The old signature received a property descriptor:
function log(target: any, key: string, descriptor: PropertyDescriptor) {
const original = descriptor.value;
descriptor.value = function (...args: any[]) { /* ... */ };
return descriptor;
}
The new signature receives the method itself:
function log(value: Function, context: ClassMethodDecoratorContext) {
return function (this: any, ...args: any[]) { /* ... */ };
}
Migration is mechanical for the common cases. Remove experimentalDecorators and emitDecoratorMetadata from tsconfig.json. Rewrite each decorator from (target, key, descriptor) to (value, context). Replace descriptor.value = ... with return function(...) {...}. Where you used Reflect.metadata, you’ll need the separate Stage 3 decorator-metadata proposal — and a framework that has adopted it. Most haven’t.
That’s the catch. Parameter decorators — the ones NestJS and TypeORM use on constructor arguments like @Inject and @Column — are not in the Stage 3 proposal. If your project leans on them, you can’t migrate the rest of your decorators without leaving parameter decorators behind. For now, the pragmatic call is: keep experimentalDecorators on for frameworks that need it, and wait for them to ship native support. If you’re using TypeScript on a greenfield project without those frameworks, start on Stage 3 today.
You’ve now got the rules for old code. The next question is what to write on new code.
When to Use Decorators vs Higher-Order Functions (The Honest Rule)
The decision is simpler than the SERP wants you to believe.
Reach for a decorator when: the target is a class method, the wrapping is declarative (logging, auth, validation, caching), the same wrapping shows up three or more times in your codebase, and you want the rule visible at the call site for code review.
Stick with a higher-order function when: the target is a standalone function (decorators don’t apply — class-only in 2026), you’re composing pipelines at runtime (data.pipe(map(fn), filter(fn))), or the wrapping is one-off and inlining it would be clearer.

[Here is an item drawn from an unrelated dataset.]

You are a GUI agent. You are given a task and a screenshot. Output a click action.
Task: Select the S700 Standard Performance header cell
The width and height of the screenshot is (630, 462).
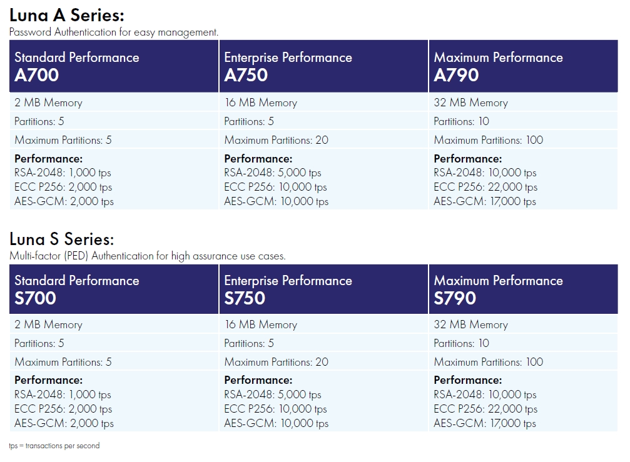pos(114,289)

Don’t cargo-cult. A wrapper used once isn’t worth a decorator. Decorators pay off through repetition.
Browser reality check: native @decorator works in Chrome and Chromium-based browsers as of January 2025. For Firefox, Safari, and older Chrome, compile through Babel (@babel/plugin-proposal-decorators with version: '2023-11') or TypeScript 5.0+. Both transpile to ES2015 wrappers — production runtime cost is effectively zero, the same as the HOF you would have written by hand.
The mental model that helps: decorators are higher-order functions the language now understands. Same idea, less plumbing, applied at class-definition time instead of at construction time.
The Bottom Line
So — are your HOFs still the right tool? For class methods, mostly no. The three patterns above (logging, access control, memoization) read cleaner as decorators, code-review better, and stop polluting your constructors with wiring. For standalone functions and runtime pipelines, HOFs stay. They were never the problem.
What to do this week: grep your codebase for withLogging, requireAuth, memoize, and any other wrapper-factory pattern you’ve shipped. The ones applied to class methods are migration candidates. Follow our safe refactoring workflow to validate each migration before shipping. The ones applied to standalone functions stay where they are.
If you’re on TypeScript, bump to 5.0+ and try one decorator on a new feature before you touch legacy code. If you’re on plain JS in Chrome, just ship it. If you target older browsers, Babel handles it with no runtime tax.
This isn’t a rewrite-everything moment. It’s a stop-reaching-for-HOF-when-a-decorator-is-cleaner moment. Use them where they fit. Leave the rest alone.